2.
Ричард очень переживал, что мы не горим желанием общаться с бабушкой. Странно, но с ним создание, именовавшее себя Эми, вело себя вполне прилично. А я ну никак не могла объяснить, что после шоу на нашей с Азой свадьбе не могу воспринимать призрака как свою мать. Это не Эмми Салливан, как бы оно себя не звало.
Впрочем эмоциональность Дика проявлялась не только в этом. Он фанатично увлекся шахматами и очень злился, если проигрывал или не мог просчитать ход в партии. Иногда я слышала от него такие словечки, которых никто в доме не употреблял. Очень хотелось перевести его в другую школу или хотя бы в другой класс, где он бы не мог нахвататься таких познаний. Но увы, Сансет – слишком маленький город, чтобы позволить себе два учебных заведения.
Азе тоже не понравились манеры Дика, и он решил взяться за воспитание детей вплотную. Тем более что близился день рождения Анны, а мой декретный отпуск подходил к концу.
В итоге как-то вечером муж сказал, что здоровье уже не позволяет ему летать в космос, и как бы ни была красива планета с такой высоты, придется расстаться с работой и уйти на пенсию.
У меня голова была занята другим. Кэт позвонила и сообщила по секрету, что беременна.
У сестры были серьезные проблемы с зачатием, она даже, отчаявшись, удочерила ребенка, а своих все не было. И тут такое!
Поэтому я просто кивнула в знак согласия, потрепала по голове Дика, мучавшегося над очередным сочинением (писательским даром мальчик был обделен напрочь, в отличие от меня и бабушки) и ушла к себе в кабинет.
Анна выросла в очаровательного ребенка. Она становилась все больше похожа на отца. Правда, совершенно непонятно, в кого у нее такие фиалковые глаза. Видимо, гены предков аукнулись.
Аза вплотную занялся воспитанием дочки, а я начала мучить очередной роман. Первая часть – «Гордость и возбуждение» была успешной, но не настолько, как хотелось бы издательству, и он придумал новый ход – продолжение.

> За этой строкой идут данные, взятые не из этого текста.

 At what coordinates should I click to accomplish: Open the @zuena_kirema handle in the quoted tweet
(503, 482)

Если в первой части Главный Герой приревновал Любовь Всей Своей Жизни (о да, именно с таким количеством пафоса на страницу), и ах, рассвирепел и назло ей переспал со всей округой, то во второй части он по большому счету страдает от этого и умирает, выдирая лобковые волосы от раскаяния.
Я, конечно, утрирую, но меня так бесят такие истории и их почитатели! А потом эти же читатели страдают, что нет нормальных книг. Люди, если вы это покупаете, то значит, я и буду продолжать писать такие слезливые вещи!

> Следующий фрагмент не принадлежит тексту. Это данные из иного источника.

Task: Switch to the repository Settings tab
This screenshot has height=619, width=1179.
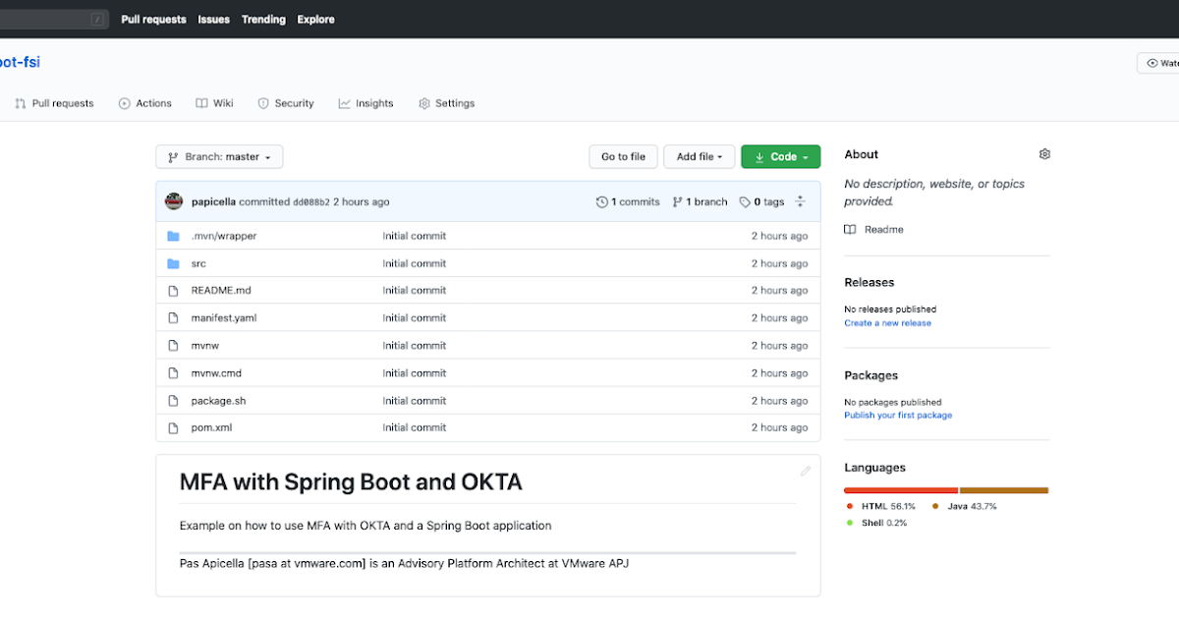Action: coord(447,102)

Впрочем, я никогда не отрицала, что в первую очередь, взявшись за перо, превратилась в коммерческого писателя. А работа в журналистике всегда помогала мне держать нос по ветру.
Лишь изредка я отвлекалась на детей – все какая-то отдушина. Джон становился с каждым днем все бойче. И уже куда сложнее становилось контролировать его – в моем кабинете отсиживаться он не желал.
Поэтому пока Аза тетешкал Анну – все-таки кровинушка, единственный родной ребенок (меня всегда умиляло, насколько он ее обожал), я следила за младшим сыном. Дик, слава Богу, был не проказник, а вот за Джоном нужен был глаз да глаз.
С самого утра он просыпался и начинал верещать в кроватке, требуя внимания.
— Мама! Ди! – кричал он, что означало, конечно же «Мама, иди сюда!»
И я шла, выпускала его из люльки, надеясь, что он хотя бы полчаса просидит в своей комнате.
Джон был крайне любопытным, егозливым – и после себя оставлял погром, сравнимый разве что с пришествием Годзиллы. Сначала на пол из коробок летели все игрушки, которых он уже обмусолил, обгрыз как мог, а гуттаперчевой обезьянке, между прочим, выгрыз все лицо.
Затем ребенок начинал скучать, скандалить и проситься вниз, где уничтожал старые журналы и книжки – я шутила, что такими темпами нам даже шредер не нужен.
Затем, не приведи Св. Патрик, ребенок ускользал на кухню - это означало, что вскоре все ящики будут открыты, банки с крупами разбросаны по полу, а их содержимое смешано в одну кучу.
Аза в таких случаях говорил:
— Не трогай ребенка, он играет!
В общем-то неудивительно, что с такой гиперактивностью Джон вырос недосоней. Когда ж ему спать, когда вокруг столько всего интересного?